According to a 2024 report by Gartner Digital Markets, 46% of software buyers prioritize security certifications and data privacy practices when evaluating vendors.
The challenge is that SOC 2 audit cost is not a single line item. It is a collection of expenses that span readiness assessments, remediation work, compliance tools, auditor fees, internal staff time, and ongoing maintenance.
Depending on your organization’s size, complexity, and starting security posture, the total investment can range anywhere from $20,000 to over $150,000 for a first-time SOC 2 certification.
This guide breaks down every component of SOC 2 audit cost so you can budget accurately, avoid surprises, and make informed decisions about where to invest and where to economize.
If you are a 15-person startup pursuing your first Type I report or a 500-person enterprise preparing for a Type II audit across multiple Trust Services Criteria, the pricing data and cost-reduction strategies here will help you plan. For the broader context of how compliance risk assessment fits into organizational risk management, see our guide to conducting compliance risk assessment.
SOC 2 Audit Cost at a Glance
Before diving into the details, here is the high-level picture. The following table shows the typical all-in cost ranges for SOC 2 compliance in 2025, broken down by organization size:
| Organization Size | SOC 2 Type I (All-In) | SOC 2 Type II (All-In) | Annual Renewal |
| Startup (10-50 employees, single product, Security TSC only) | $20,000 – $40,000 | $30,000 – $60,000 | $15,000 – $35,000 |
| Mid-Market (50-250 employees, multiple products, 2-3 TSCs) | $35,000 – $70,000 | $50,000 – $100,000 | $30,000 – $60,000 |
| Enterprise (250+ employees, complex infrastructure, 3-5 TSCs) | $60,000 – $120,000 | $80,000 – $150,000+ | $50,000 – $100,000+ |
These ranges include auditor fees, readiness and remediation costs, compliance platform subscriptions, internal staff time, and necessary security tool investments. The wide range reflects the enormous variation in starting security maturity, infrastructure complexity, and auditor selection.

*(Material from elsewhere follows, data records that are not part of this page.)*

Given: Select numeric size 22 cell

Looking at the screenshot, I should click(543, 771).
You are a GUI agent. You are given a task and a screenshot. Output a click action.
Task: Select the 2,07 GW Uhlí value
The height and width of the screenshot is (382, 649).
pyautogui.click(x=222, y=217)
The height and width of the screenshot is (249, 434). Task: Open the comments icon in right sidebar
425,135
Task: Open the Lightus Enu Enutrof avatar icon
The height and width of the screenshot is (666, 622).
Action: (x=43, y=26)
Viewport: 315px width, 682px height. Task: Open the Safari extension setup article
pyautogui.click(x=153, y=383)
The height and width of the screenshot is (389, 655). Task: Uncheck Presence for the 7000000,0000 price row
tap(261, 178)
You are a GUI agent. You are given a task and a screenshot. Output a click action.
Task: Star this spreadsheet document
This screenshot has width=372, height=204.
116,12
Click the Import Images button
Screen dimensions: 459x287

What Is SOC 2 and Why Does It Matter?
SOC 2 (System and Organization Controls 2) is an audit framework developed by the American Institute of Certified Public Accountants (AICPA) that evaluates how organizations manage customer data.
It is built around five Trust Services Criteria (TSCs): Security (mandatory for every SOC 2 audit), Availability, Processing Integrity, Confidentiality, and Privacy.
The audit must be performed by an independent CPA firm. For more on how security risk assessments and internal controls work together, see our detailed article on risk security management.
SOC 2 Type I vs. Type II: The Cost Difference
| Attribute | SOC 2 Type I | SOC 2 Type II |
| What It Evaluates | Design of controls at a single point in time. Are the right controls in place? | Design and operating effectiveness of controls over 3-12 months. Are the controls working consistently? |
| Audit Duration | 1-2 months for the audit itself | 3-12 month observation period, plus 1-2 months for audit fieldwork |
| Audit Fee Range | $5,000 – $25,000 (auditor fee only) | $7,000 – $50,000+ (auditor fee only) |
| Evidence Requirements | Documentation of policies, procedures, and control design. Screenshots and configurations. | All Type I evidence, plus continuous evidence of control operation: logs, tickets, access reviews, change records over the full observation period. |
| Market Acceptance | Acceptable for initial proof of security posture. Some enterprise clients will accept as a first step. | The gold standard. Most enterprise procurement teams require Type II. Reports are valid for 12 months. |
| Cost Differential | Baseline cost. | Approximately 30-50% more than Type I due to extended evaluation period and deeper evidence requirements. |
Strategic consideration: While Type I is cheaper upfront, many organizations find that going directly to Type II is more cost-effective overall because it avoids paying for two separate audit preparations.
However, if you need certification urgently to close a specific deal, Type I can be completed faster and upgraded to Type II in the next cycle.
SOC 2 Audit Cost: The Complete Breakdown
SOC 2 cost is not just the auditor’s invoice. It includes five distinct cost categories, each with its own variables and optimization opportunities.
1. Readiness Assessment and Gap Analysis
| Cost Component | Typical Range | What You Get |
| Readiness assessment (external consultant) | $3,000 – $15,000 | Independent evaluation of current security posture against SOC 2 TSC requirements. Gap report with prioritized remediation roadmap. |
| Internal readiness assessment (staff time) | 100-300 hours of internal staff time | Self-assessment of control design and documentation. Identifying what exists vs. what needs to be created or improved. |
| Policy and documentation development | $5,000 – $15,000 (external) or 50-150 internal hours | Information security policy suite: access control policy, incident response plan, change management policy, data classification policy, vendor management policy, acceptable use policy, and others required by the chosen TSCs. |
The readiness assessment is technically optional, but skipping it is a false economy. Organizations that go directly to audit without a gap analysis frequently encounter surprises during fieldwork, which leads to audit delays, remediation under time pressure, and potentially a report with exceptions.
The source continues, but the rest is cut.